Post-production 3D Vs Filmed in 3D

I had for quite a long time dismissed 3D as a useless fad. But turns out my opinion was based on having seen a movie in 3D which had added the 3D in post production. (Captain America).

The 3D effects in Captain America were laughingly bad, reminding me more of those children’s pop up books, with its obvious layering of pieces of the set into the ‘depth’ of the 3D effect. So much so that it pulled me out of the movie on numerous occasions.

I finally got to see Prometheus over the weekend, which I believe was filmed in 3D, and the 3D effects in that movie were absolutely seamless. So much so that I didn’t even really notice the 3D as a ‘separate’ effect.

I’m still not a total convert, but it’s now solely based on me personally, with the glasses being a slight pain to fit over my actual glasses, and even in Prometheus winding up with a little headache earlier on as I adjusted. But as long as the movie is filmed in 3D, I’m happy from a technical perspective. And joy of joy I’m no longer concerned about the fact The Hobbit is being filmed in 3D.

Makes me wonder, why does anyone bother doing post-production 3D. If Captain America is typical of the results achieved by that method, it makes the experience worse, not better.

Because they can charge an additional 30% on top of the normal ticket price. Sad, but I believe it’s true.

There are some Directors who don’t like 3D and refuse to shoot in it, but the Studios still want to release it in 3D, because everything else is. Post is usually the way to please both of them. Though not, subsequently, audiences.

After watching The Pirates! and The Avengers in 3D I don’t really see what the big deal is. 3D doesn’t really make movies any more enjoyable it just makes them more expensive.

All I know is that the only preview I’ve ever seen that looked good was of a converted 3D movie, because there was a lot more depth of field.

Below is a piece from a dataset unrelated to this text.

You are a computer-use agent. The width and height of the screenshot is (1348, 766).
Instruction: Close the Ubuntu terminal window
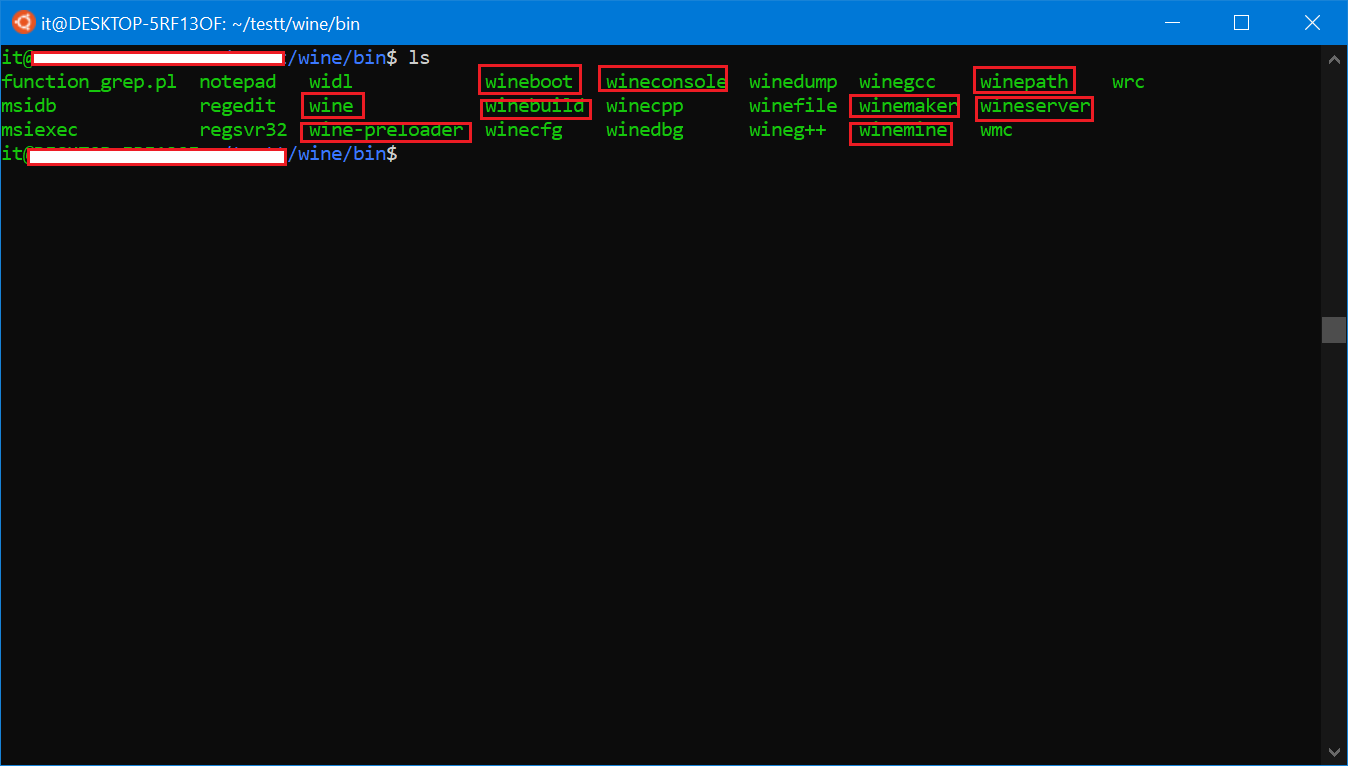(x=1313, y=23)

To me, just a shallow 3D isn’t worth seeing.

Then again, I can’t handle big screens (due to an inner ear thing–I get too dizzy if I can’t see the sides of the screen) so I’m not the target audience.

I have the same issue with big screens. Why do you think it’s inner ear related?

We are hard-wired to feel unwell when our inner ear disagrees with what our eyes out telling us. (as when you are in the cabin of a ship and your inner ear is telling you you’re going up and down and your eyes are telling you that you are sitting still because of the frame of reference of the walls and floor) This is a useful gift of evolution because for the vast majority of our history we could depend on this disagreement being an indication we had eaten the wrong thing and were poisoned, so the right thing to do would be to eject the contents of our stomach immediately

Seeing outside of the edges of the screen makes it easier to reconcile the inner ear with the visual because you have something to reassure your brain that you are really sitting still -this makes it easier for sensitive people to get through a movie without getting sick.

And you should avoid post converted 3D because it’s awful. Software cannot hope to accurately reproduce what a second camera would see, so the result will always look wrong.

This website will tell you what movies are filmed 3D or post 3D. There are a few reasons I’ve heard - post-production 3D is actually cheaper, filming 3D requires stronger lighting, and directors aren’t comfortable figuring out what scenes should pop in 3D.

I find that even a created-in 3D image looks like everything is either shoved in my face or receding into infinity (based on a few minutes of trailers attached to Coraline – I gave up and left before the movie itself started). Apparently it would have been worse if I’d been watching post-sythetic 3D.

I still haven’t seen any 3D that compares to what Avatar did in 2009, so if they want it to have serious staying power they better pick up their game.

Usually post 3D is bad, but I personally found Star Wars to look ok and I hear that Titanic did as well. Of course Lucas and Cameron are the types to do it to their prescious films only if they put in the time, money, and effort to do it right. I can see how that would be different than a studio rushing it out for the sake of ticket sales without much love and attention.

Wasn’t one of those “cavers find monsters and or trapped in a cave” movies a few years ago filmed in 3D?

How was that 3D? Seems to me thats the perfect environment for a 3D movie. Lots of continous stuff around in a decent range of distances.

Maybe not bad for conversions, but when I went to go see The Adventures of Tintin, they showed trailers for Titanic, The Phantom Menace, and The Hobbit - that order. I’m guessing they put their best up front for the trailers, but it still looked like a practical demonstration of how underwhelming 3D conversions are when contrasted with material that’s actually shot in 3D.

Post-production 3D doesn’t look especially realistic to me, but I think it can work as an artistic choice. I didn’t see Captain America in 3D, but I did see that version of the Avengers. I thought the artificial ‘pop’ was entirely appropriate in a movie that was meant to look like a live-action comic book. It was used like a CG animation technique, much like the artificial depth-of-field processing applied to TV shows shot on digital video to mimic the look of film.

The same effect would have been downright tragic in a subtler, real-world setting. It’s too easy to get it wrong and get stuck in the uncanny valley. If you want good 3D that’s not totally over the top, you really need to shoot with a 3D camera, because post-processing won’t cut it.